▸ **PASSAGE GIVEN**

Analysis pipelines with Python

Resources and parallelism

Overview

Teaching: 30 min
Exercises: 15 min
Questions
  • How do I scale a pipeline across multiple cores?

  • How do I manage access to resources while working in parallel?

Objectives
  • Modify your pipeline to run in parallel.

After the excercises at the end of our last lesson, our Snakefile looks something like this:

# our zipf analysis pipeline
DATS = glob_wildcards('books/{book}.txt').book

rule all:
    input:
        'zipf_analysis.tar.gz'

# delete everything so we can re-run things
rule clean:
    shell:  
        '''
        rm -rf results dats plots
        rm -f results.txt zipf_analysis.tar.gz
        '''

# count words in one of our "books"
rule count_words:
    input: 	
        wc='wordcount.py',
        book='books/{file}.txt'
    output: 'dats/{file}.dat'
    shell: 	'python {input.wc} {input.book} {output}'

# create a plot for each book
rule make_plot:
    input:
        plotcount='plotcount.py',
        book='dats/{file}.dat'
    output: 'plots/{file}.png'
    shell:  'python {input.plotcount} {input.book} {output}'

# generate summary table
rule zipf_test:
    input:  
        zipf='zipf_test.py',
        books=expand('dats/{book}.dat', book=DATS)
    output: 'results.txt'
    shell:  'python {input.zipf} {input.books} > {output}'

# create an archive with all of our results
rule make_archive:
    input:
        expand('plots/{book}.png', book=DATS),
        expand('dats/{book}.dat', book=DATS),
        'results.txt'
    output: 'zipf_analysis.tar.gz'
    shell: 'tar -czvf {output} {input}'

At this point, we have a complete data analysis pipeline. Very cool. But how do we make it run as efficiently as possible?

Running in parallel

Up to this point, Snakemake has printed out an interesting message whenever we run our pipeline.

Provided cores: 1
Rules claiming more threads will be scaled down.

So far, Snakemake has been run with one core. Let’s scale up our pipeline to run in parallel. The only change we need to make is run Snakemake with the -j argument. -j is used to indicate number of CPU cores available, and on a cluster, maximum number of jobs (we’ll get to that part later).

▸ **STORED RECORDS**
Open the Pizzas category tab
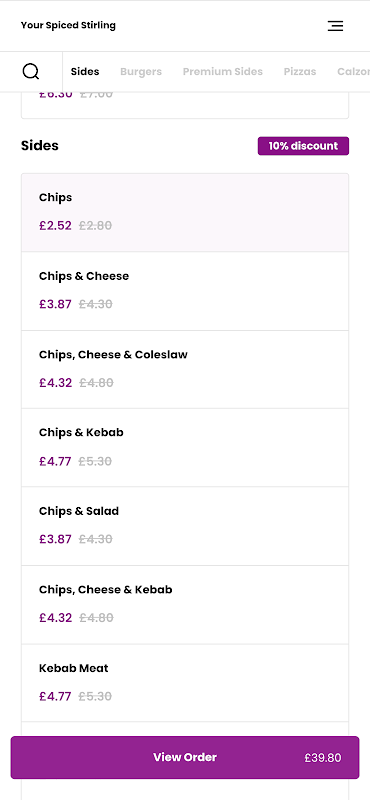 (300, 71)
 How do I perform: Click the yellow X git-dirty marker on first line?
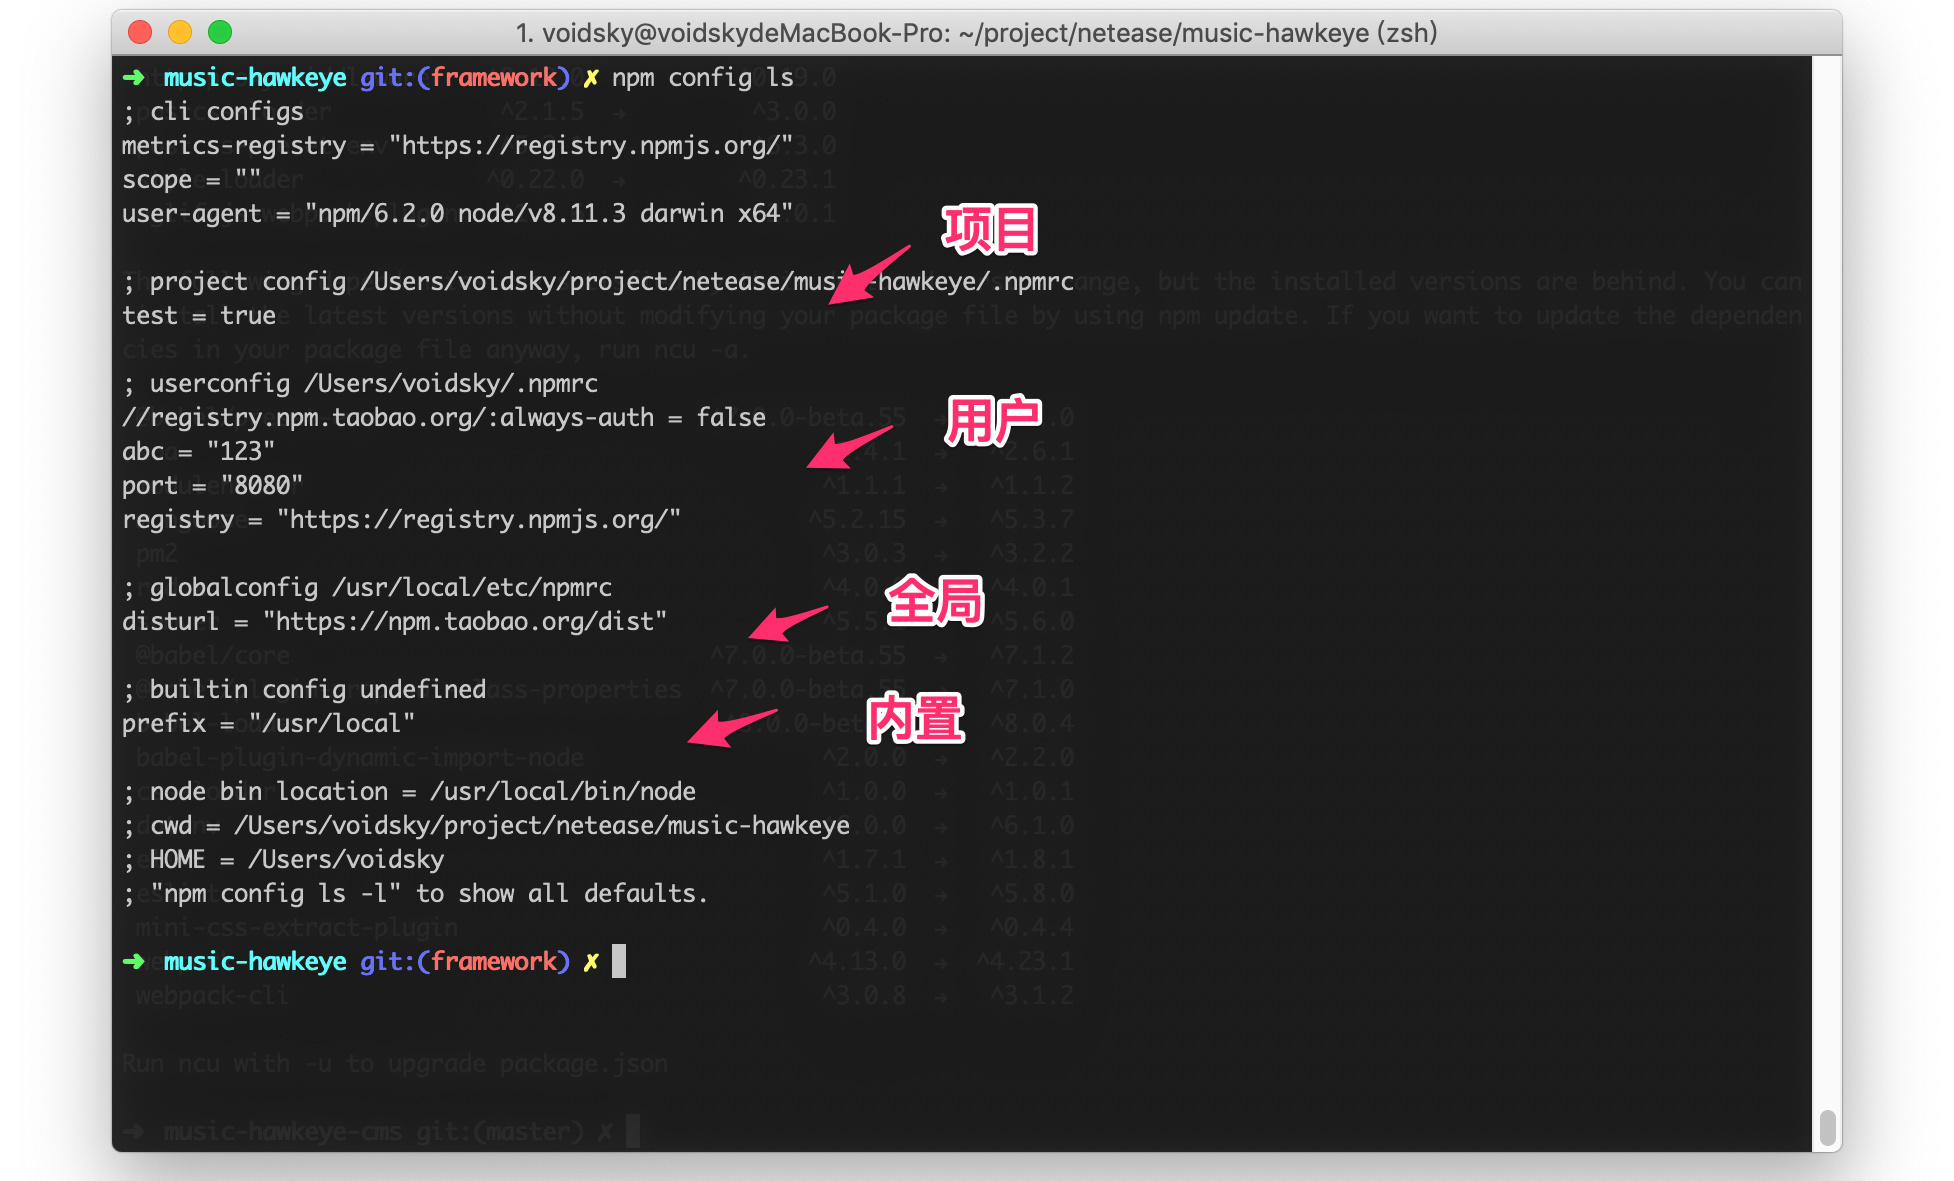[x=591, y=78]
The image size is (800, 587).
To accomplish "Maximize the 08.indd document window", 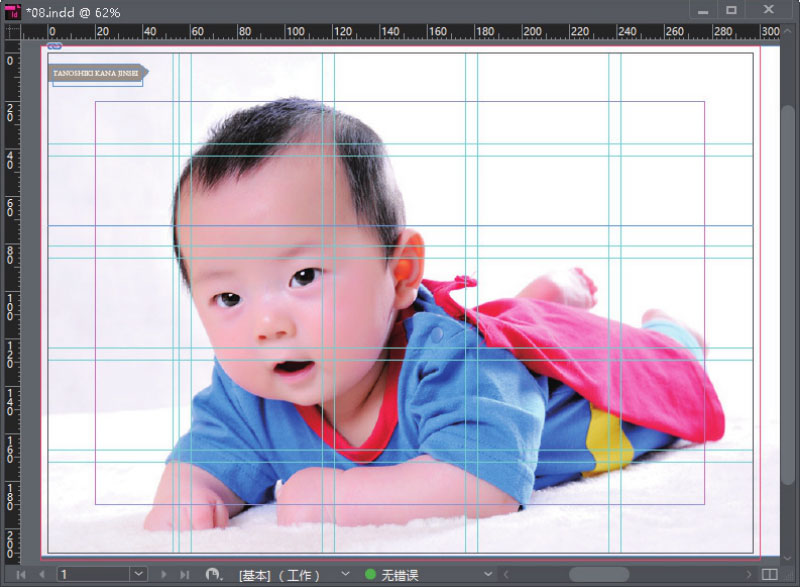I will pos(731,10).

▸ **WORK TO COMPLETE**
In the Snakemake pipeline lesson, what does the -j argument indicate?

▸ **EXERCISE ANSWER**
The number of CPU cores available and, on a cluster, the maximum number of jobs.